Recent advances in dopant-free organic hole-transporting materials for efficient, stable and low-cost perovskite solar cells

Abstract

Perovskite solar cells (PSCs) have made huge progress with a record power conversion efficiency of up to 25.8% (certified 25.5%) in the last decade. Hole transporting materials (HTMs) are essential for obtaining high-efficiency PSCs which play a crucial role in extracting and transporting holes from the perovskite layer to the electrodes. To date, only two HTMs have led to the state-of-the-art performance in PSCs, namely, 2,2′,7,7′-tetrakis[N,N-di(4-methoxyphenyl)amino]-9,9′-spirobifluorene (Spiro-OMeTAD) and poly[bis(4-phenyl)(2,4,6-trimethylphenyl)amine] (PTAA).
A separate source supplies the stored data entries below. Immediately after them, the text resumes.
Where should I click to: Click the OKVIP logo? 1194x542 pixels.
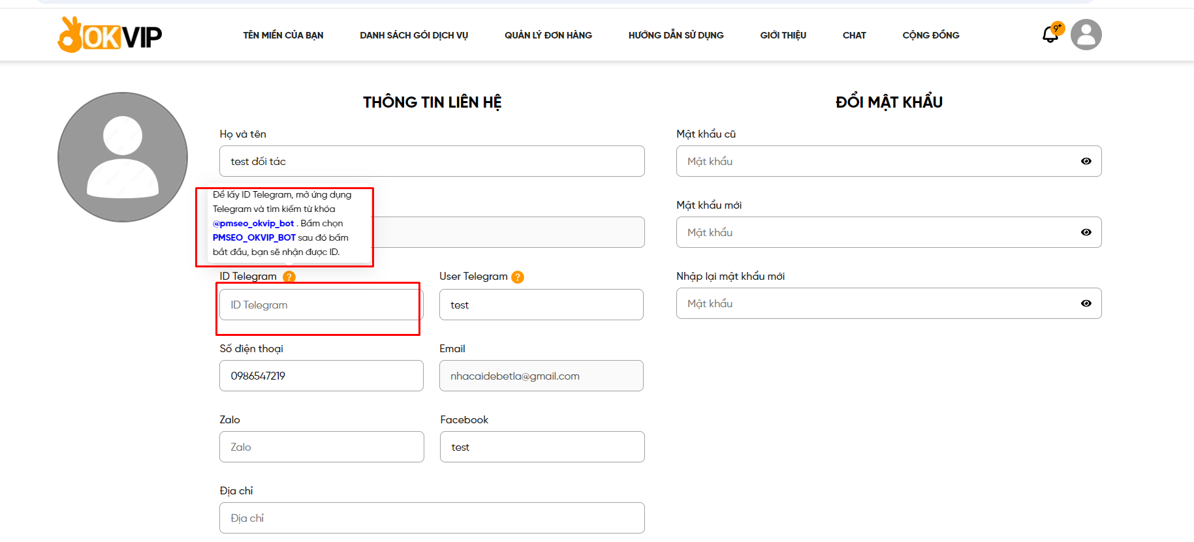110,35
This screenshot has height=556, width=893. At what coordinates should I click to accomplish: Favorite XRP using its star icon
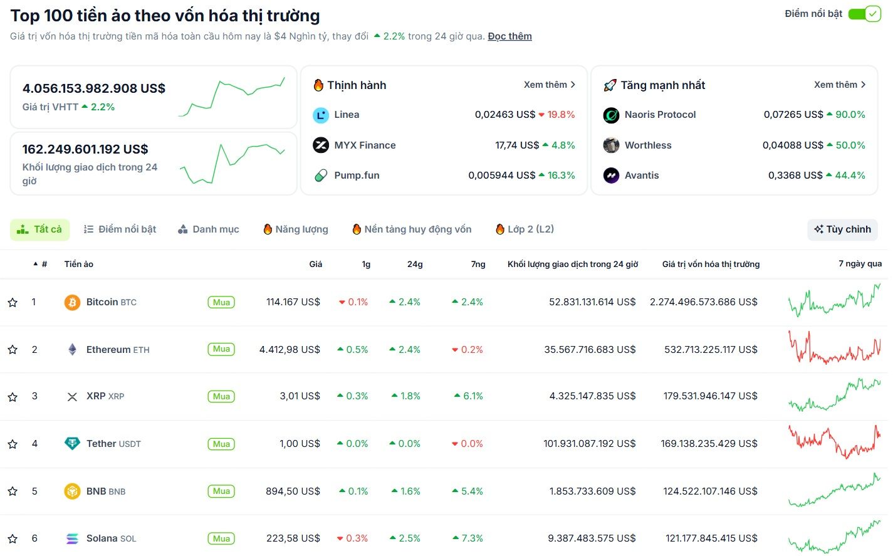coord(12,396)
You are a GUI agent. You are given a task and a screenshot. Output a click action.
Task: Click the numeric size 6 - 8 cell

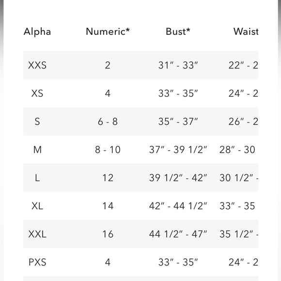pos(108,122)
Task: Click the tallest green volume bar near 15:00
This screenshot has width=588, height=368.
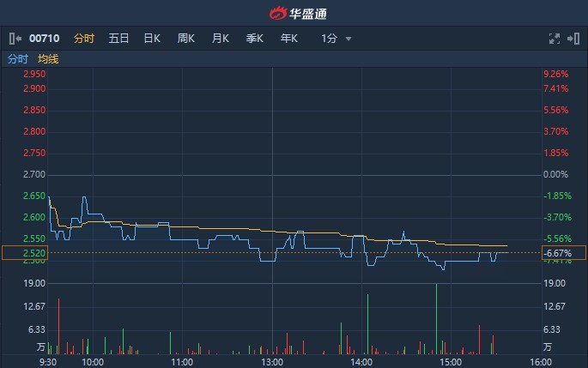Action: click(437, 319)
However, these HTMs have a few drawbacks in terms of commercialization, including high production costs, and the need for hygroscopic dopants which deteriorate the long-term stability of PSC devices. Herein, this article reviews the great progress of dopant-free HTMs for PSC devices in the past two years, outlining the reports of chemical structures with promising properties toward achieving effective HTMs for devices with long-term stability. In particular, HTMs are classified based on the different perovskite materials, in contrast to the previous reviews that categorized the HTMs according to molecular structures or device architectures. Finally, detailed conclusions and outlooks of dopant-free HTMs toward commercial application are provided. We hope that this review can attract more attention and attempts to develop more low-cost dopant-free HTMs for highly efficient and stable PSCs.